▶ **Collected data entries**:
★ ★ ★ ★ ★

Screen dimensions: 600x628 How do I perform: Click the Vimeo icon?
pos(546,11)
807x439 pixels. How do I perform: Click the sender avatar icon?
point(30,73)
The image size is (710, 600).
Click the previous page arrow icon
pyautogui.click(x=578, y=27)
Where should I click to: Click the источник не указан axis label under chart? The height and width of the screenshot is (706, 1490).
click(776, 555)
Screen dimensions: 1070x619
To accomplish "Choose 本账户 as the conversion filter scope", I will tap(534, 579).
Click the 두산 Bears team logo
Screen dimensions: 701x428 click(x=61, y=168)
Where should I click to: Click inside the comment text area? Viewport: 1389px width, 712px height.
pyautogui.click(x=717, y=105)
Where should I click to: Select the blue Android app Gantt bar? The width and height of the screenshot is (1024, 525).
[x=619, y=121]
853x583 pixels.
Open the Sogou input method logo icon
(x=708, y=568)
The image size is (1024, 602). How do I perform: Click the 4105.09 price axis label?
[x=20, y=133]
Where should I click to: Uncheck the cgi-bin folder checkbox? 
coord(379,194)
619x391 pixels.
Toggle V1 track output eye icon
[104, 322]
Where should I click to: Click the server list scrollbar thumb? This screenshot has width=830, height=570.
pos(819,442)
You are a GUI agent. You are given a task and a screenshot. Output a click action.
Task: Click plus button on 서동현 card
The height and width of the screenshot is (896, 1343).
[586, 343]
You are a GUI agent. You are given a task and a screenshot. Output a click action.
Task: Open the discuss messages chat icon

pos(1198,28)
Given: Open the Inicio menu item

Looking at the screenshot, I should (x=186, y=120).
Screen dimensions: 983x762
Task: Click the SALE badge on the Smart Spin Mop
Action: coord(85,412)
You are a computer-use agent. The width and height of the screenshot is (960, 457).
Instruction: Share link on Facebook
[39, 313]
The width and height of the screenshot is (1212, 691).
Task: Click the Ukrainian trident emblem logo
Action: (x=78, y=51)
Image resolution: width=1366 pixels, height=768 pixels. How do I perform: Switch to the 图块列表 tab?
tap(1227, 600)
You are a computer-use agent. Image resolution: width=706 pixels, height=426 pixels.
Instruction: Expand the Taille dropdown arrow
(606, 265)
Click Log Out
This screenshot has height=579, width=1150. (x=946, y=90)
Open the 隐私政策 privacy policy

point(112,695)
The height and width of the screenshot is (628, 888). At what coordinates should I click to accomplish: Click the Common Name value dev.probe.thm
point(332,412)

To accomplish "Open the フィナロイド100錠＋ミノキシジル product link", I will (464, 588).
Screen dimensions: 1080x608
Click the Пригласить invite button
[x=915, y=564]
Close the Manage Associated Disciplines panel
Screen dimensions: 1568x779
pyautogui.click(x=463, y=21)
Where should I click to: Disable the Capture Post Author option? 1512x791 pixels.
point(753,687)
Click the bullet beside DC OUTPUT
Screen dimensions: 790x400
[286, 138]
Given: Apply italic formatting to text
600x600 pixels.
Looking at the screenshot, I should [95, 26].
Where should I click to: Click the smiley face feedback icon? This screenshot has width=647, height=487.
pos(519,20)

★ ★ ★ ★ ★

▶ **YOUR TASK**: Give the lines again, exactly as they stand, from the beginning of the data through the line with "You are a computer-use agent. The".

▶ **WRITTEN RESPONSE**:
Screen dimensions: 600x628 How do I perform: Click the Vimeo icon?
pos(546,11)
807x439 pixels. How do I perform: Click the sender avatar icon?
point(30,73)
The image size is (710, 600).
Click the previous page arrow icon
pyautogui.click(x=578, y=27)
Where should I click to: Click the источник не указан axis label under chart? The height and width of the screenshot is (706, 1490).
click(776, 555)
Screen dimensions: 1070x619
To accomplish "Choose 本账户 as the conversion filter scope", I will tap(534, 579).
Click the 두산 Bears team logo
Screen dimensions: 701x428 click(x=61, y=168)
Where should I click to: Click inside the comment text area? Viewport: 1389px width, 712px height.
pyautogui.click(x=717, y=105)
Where should I click to: Select the blue Android app Gantt bar? The width and height of the screenshot is (1024, 525).
[x=619, y=121]
853x583 pixels.
Open the Sogou input method logo icon
(x=708, y=568)
The image size is (1024, 602). How do I perform: Click the 4105.09 price axis label?
[x=20, y=133]
Where should I click to: Uncheck the cgi-bin folder checkbox? 
coord(379,194)
619x391 pixels.
Toggle V1 track output eye icon
[104, 322]
Where should I click to: Click the server list scrollbar thumb? This screenshot has width=830, height=570.
pos(819,442)
You are a GUI agent. You are given a task and a screenshot. Output a click action.
Task: Click plus button on 서동현 card
The height and width of the screenshot is (896, 1343).
[586, 343]
You are a GUI agent. You are given a task and a screenshot. Output a click action.
Task: Open the discuss messages chat icon

pos(1198,28)
Given: Open the Inicio menu item

Looking at the screenshot, I should (x=186, y=120).
Screen dimensions: 983x762
Task: Click the SALE badge on the Smart Spin Mop
Action: coord(85,412)
You are a computer-use agent. The width and height of the screenshot is (960, 457).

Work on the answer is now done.